Wie Arbeit im Labor nachhaltig gestaltet werden kann

Wir achten auf unseren ökologischen Fußabdruck, vermeiden Plastik und fahren mit dem Fahrrad zur Arbeit. Aber wie viele Ressourcen verbrauchen wir eigentlich in unserer täglichen Arbeit im Labor?
5,5 Millionen Tonnen an Plastikabfällen entstanden 2014 in den Life Sciences Laboren weltweit. Ein -80°C-Freezer verbraucht im Schnitt soviel Energie wie ein Einfamilienhaus – oder sogar mehr. Und um einen Liter Laborwasser herzustellen, sind 3-5 Liter an Trinkwasser notwendig. Allein diese Zahlen zeigen bereits, wie es um den Ressourcenverbrauch im Labor steht. Doch was tun? Schließlich sind die Methoden etabliert, viele Geräte müssen rund um die Uhr laufen und auch Plastik lässt sich nicht einfach ersetzen.
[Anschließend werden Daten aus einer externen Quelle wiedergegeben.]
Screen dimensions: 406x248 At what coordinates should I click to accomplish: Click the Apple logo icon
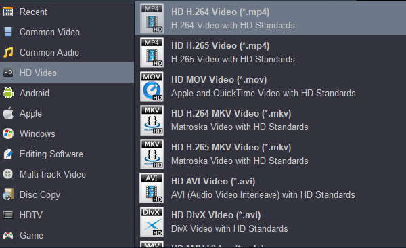click(8, 113)
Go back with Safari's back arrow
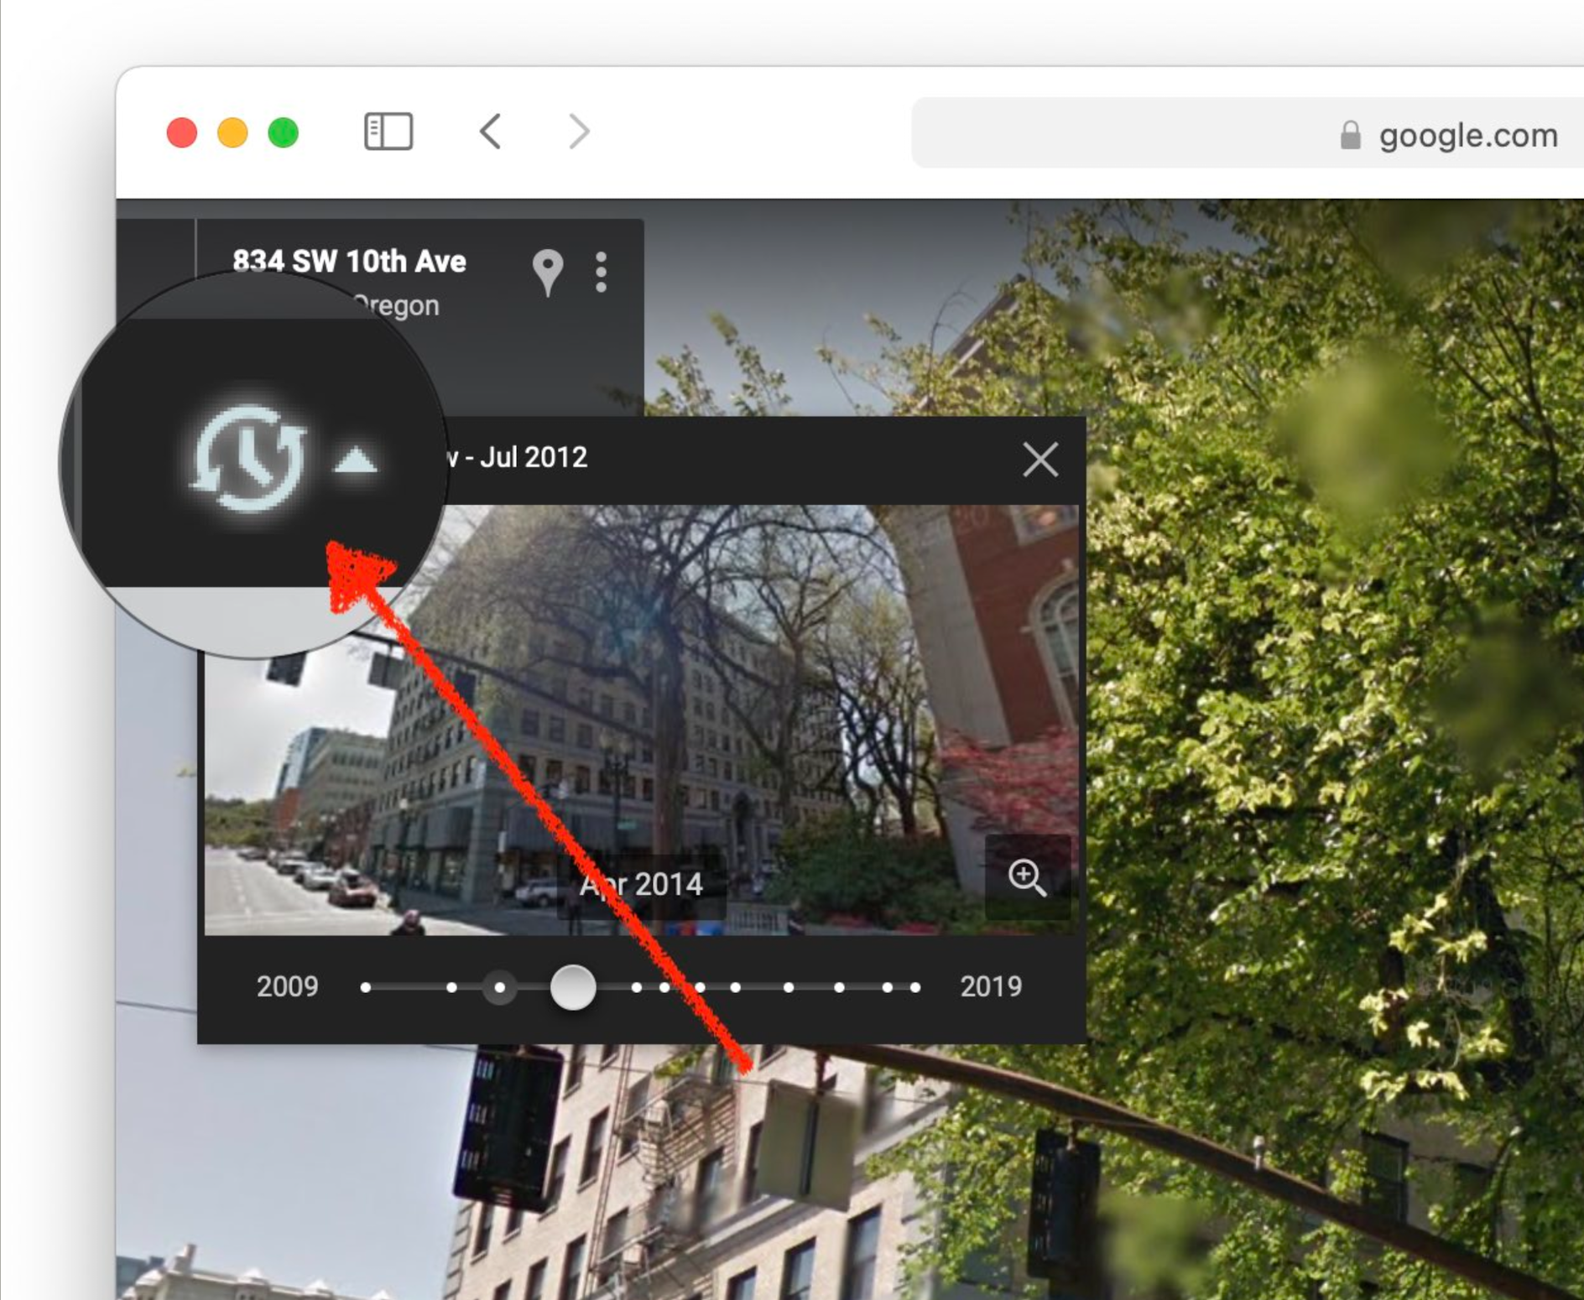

Dabei hilft manchmal schon ein Blick auf die eigenen Routinen und Prozesse, um Verbesserungspotenziale zu heben. In diesem Vortrag lenken wir den Blick auf die Möglichkeiten, die jedes Labor hat, um nachhaltigeres Arbeiten individuell umzusetzen. Als Tool dafür dient die Ecomapping-Methode, mit deren Hilfe jedes Labor seine Verbesserungspotenziale identifizieren und seinen eigenen Aktionsplan für nachhaltiges Arbeiten erstellen kann. Best practice-Beispiele geben zusätzliche Impulse, wie man im Labor umweltfreundlicher, ressourceneffizienter und nachhaltiger arbeiten kann.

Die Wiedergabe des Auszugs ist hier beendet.